In order for jet operations to become a reality, the airline would require to overcome the following obstacles:
- City of Toronto, the Government of Canada and the Toronto Port Authority (Tripartite Agreement ) will have to reopen an old agreement that bans jet service in the area over thirty years ago
- An extension of up to 125 feet (200 meters) to be built at both ends of the runway which will cost approximately ~US$60 million (CDN$80 million).
- Expand terminal facilities to allow for expanded service and passenger capacity. The airline had plans to increase operations to the following North American cities:
May 2013: Toronto council votes 29-15 for a staff study of issues around the Porter request.
June 2013: An interim city reports pegs runway expansion cost at $80 million.
September 2013: After delays, the CSeries has a successful maiden test flight in Montreal.
March 2014: A Forum poll says 46 per cent of Torontonians favour jets at the island airport, while 40 per cent oppose them.
April 2014: Council votes 44-0 to negotiate with the port authority over airport expansion, but includes a long list of conditions with no indication of support. Port authority agrees to do required studies.
September 2015: Eight Liberal MPs write Toronto council about the east Gardiner Expressway but also commit to no jets at the island airport.
October 2015: After the Liberals win federally, MP Adam Vaughan tells the Toronto Star newspaper the airport expansion plan is dead.

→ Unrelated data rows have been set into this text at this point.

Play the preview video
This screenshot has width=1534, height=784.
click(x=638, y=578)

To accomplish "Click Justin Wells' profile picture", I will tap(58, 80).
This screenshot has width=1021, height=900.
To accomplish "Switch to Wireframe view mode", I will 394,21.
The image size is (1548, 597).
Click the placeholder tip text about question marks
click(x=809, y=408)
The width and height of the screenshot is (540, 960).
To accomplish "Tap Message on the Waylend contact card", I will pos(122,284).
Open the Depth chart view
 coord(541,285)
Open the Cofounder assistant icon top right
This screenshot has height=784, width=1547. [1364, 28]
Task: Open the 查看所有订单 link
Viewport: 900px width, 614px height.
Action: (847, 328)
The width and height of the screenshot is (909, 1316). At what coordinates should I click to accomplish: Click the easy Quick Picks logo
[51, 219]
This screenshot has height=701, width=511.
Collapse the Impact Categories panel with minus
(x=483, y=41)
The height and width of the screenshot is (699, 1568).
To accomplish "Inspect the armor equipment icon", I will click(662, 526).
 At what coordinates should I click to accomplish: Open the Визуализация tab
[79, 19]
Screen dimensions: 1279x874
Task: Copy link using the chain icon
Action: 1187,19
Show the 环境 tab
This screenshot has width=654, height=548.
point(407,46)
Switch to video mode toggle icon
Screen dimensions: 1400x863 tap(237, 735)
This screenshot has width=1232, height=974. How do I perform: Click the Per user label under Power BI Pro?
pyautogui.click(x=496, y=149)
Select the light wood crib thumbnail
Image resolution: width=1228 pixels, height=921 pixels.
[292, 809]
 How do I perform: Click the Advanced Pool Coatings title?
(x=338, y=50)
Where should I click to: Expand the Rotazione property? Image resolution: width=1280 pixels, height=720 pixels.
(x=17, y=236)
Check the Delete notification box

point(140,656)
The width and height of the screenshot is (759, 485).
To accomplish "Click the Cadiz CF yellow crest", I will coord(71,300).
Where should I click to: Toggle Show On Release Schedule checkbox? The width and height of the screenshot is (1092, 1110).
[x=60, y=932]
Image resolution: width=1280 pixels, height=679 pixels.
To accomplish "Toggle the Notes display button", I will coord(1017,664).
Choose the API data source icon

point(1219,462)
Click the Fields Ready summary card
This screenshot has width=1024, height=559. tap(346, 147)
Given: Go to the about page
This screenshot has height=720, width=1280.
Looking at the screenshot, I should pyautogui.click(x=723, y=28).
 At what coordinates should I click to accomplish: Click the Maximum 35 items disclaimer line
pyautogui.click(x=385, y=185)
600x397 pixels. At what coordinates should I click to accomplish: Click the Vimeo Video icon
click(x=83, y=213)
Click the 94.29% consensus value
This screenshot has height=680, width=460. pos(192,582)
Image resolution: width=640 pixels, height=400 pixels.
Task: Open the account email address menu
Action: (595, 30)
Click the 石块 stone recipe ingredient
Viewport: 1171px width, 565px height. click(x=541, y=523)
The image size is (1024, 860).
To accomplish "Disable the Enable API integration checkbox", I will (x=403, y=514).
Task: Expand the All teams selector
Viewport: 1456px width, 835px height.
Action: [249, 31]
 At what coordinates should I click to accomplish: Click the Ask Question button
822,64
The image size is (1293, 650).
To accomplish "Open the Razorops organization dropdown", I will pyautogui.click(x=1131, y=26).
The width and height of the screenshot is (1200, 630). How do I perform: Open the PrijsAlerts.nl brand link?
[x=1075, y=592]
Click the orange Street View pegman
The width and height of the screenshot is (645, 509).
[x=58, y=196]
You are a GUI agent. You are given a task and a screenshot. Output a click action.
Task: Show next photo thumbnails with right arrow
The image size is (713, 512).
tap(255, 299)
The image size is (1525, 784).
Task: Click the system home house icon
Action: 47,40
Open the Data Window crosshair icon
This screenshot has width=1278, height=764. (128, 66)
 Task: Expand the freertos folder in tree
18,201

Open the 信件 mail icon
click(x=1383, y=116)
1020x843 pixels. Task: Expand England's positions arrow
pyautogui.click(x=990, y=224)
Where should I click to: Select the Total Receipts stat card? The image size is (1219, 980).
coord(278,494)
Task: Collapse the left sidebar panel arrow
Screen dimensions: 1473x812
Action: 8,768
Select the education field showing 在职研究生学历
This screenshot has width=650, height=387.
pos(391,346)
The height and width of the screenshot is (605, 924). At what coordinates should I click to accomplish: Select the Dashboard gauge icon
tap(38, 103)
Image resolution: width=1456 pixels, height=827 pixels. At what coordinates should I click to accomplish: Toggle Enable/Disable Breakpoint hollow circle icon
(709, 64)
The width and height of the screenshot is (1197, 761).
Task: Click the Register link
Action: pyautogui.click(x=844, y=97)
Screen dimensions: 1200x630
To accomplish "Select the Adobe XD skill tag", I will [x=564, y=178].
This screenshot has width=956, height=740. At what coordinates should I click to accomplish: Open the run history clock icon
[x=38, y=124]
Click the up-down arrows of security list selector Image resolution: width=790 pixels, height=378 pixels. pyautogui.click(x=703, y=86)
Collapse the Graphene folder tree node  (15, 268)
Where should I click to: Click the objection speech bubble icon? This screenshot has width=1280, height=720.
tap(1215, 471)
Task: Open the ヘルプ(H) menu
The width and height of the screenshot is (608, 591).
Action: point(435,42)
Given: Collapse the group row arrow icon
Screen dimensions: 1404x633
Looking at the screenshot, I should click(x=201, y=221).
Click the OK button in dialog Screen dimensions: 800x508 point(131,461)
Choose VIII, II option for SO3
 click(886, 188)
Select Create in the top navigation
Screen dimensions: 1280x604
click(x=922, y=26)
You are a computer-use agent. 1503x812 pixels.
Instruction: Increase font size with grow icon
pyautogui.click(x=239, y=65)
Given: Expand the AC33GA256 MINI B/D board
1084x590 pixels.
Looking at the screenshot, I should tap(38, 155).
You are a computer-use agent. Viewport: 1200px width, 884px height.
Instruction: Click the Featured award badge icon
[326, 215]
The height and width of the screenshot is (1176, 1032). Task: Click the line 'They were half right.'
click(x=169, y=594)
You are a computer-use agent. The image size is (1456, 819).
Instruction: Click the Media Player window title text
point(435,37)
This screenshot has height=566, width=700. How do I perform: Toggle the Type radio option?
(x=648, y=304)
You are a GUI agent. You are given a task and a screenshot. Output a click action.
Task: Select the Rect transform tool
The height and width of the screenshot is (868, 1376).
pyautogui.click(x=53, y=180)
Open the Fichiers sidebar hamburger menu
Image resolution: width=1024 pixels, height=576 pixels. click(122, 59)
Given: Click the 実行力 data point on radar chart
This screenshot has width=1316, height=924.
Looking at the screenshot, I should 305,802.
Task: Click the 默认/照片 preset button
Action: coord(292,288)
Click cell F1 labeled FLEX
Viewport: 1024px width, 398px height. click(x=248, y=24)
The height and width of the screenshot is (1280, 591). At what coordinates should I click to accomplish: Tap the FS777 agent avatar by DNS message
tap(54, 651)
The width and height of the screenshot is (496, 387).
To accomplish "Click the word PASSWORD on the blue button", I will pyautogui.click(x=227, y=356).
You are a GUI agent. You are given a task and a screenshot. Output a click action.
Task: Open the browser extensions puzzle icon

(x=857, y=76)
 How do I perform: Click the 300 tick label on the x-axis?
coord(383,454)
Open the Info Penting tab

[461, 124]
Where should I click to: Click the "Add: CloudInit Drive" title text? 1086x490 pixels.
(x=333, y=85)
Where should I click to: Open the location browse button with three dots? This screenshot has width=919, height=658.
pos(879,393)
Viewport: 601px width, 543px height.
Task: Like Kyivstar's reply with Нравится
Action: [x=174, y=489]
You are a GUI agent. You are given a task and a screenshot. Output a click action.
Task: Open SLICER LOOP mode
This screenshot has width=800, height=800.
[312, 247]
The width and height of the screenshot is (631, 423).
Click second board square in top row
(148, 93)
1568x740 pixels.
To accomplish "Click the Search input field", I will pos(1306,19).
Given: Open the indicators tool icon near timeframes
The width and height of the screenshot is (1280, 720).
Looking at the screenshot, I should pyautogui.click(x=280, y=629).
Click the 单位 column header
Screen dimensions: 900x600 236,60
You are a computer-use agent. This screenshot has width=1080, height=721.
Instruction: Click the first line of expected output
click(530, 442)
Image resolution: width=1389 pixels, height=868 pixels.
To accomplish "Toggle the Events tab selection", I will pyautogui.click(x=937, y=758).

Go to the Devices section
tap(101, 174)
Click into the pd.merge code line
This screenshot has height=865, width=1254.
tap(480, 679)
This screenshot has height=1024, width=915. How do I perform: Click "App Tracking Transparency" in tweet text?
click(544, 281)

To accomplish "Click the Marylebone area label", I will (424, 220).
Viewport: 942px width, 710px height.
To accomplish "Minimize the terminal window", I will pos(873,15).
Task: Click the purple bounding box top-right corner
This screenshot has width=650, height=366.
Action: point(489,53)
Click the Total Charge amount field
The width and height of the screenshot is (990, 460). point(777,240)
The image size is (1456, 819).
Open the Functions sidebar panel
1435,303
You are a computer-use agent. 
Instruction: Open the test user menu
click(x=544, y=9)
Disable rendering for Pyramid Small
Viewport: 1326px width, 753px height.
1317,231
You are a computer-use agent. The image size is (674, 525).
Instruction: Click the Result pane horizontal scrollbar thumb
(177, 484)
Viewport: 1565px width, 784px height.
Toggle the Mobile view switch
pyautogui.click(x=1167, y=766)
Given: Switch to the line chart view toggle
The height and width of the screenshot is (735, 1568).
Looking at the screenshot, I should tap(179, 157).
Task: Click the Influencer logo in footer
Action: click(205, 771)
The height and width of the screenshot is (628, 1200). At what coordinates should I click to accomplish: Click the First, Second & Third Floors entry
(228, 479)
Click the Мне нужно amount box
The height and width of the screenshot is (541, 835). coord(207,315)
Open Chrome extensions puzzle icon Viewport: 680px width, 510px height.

Jet proponents say that’s not official.
November 2015: Transport Minister Marc Garneau confirms the government will not reopen the island airport agreement.
December 2015: The port authority says it has halted work on the council-requested studies. Porter notes some technical work on the studies will continue.
Winners and Losers
PortsToronto’s announcement is a key win for local politician Adam Vaughn, Air Canada and citizens who oppose to the plans for different reasons.
The federal Liberal politician and waterfront citizens want to preserve the area while the airline wants to reduce flight operations for competitive reasons.
Porter Airlines is the key loser here as it is likely not be able to overcome the challenging landscapes to obtain the approvals necessary for expansion. It will continue its partnership with jetBlue Airways in the meantime (News – November 11, 2014).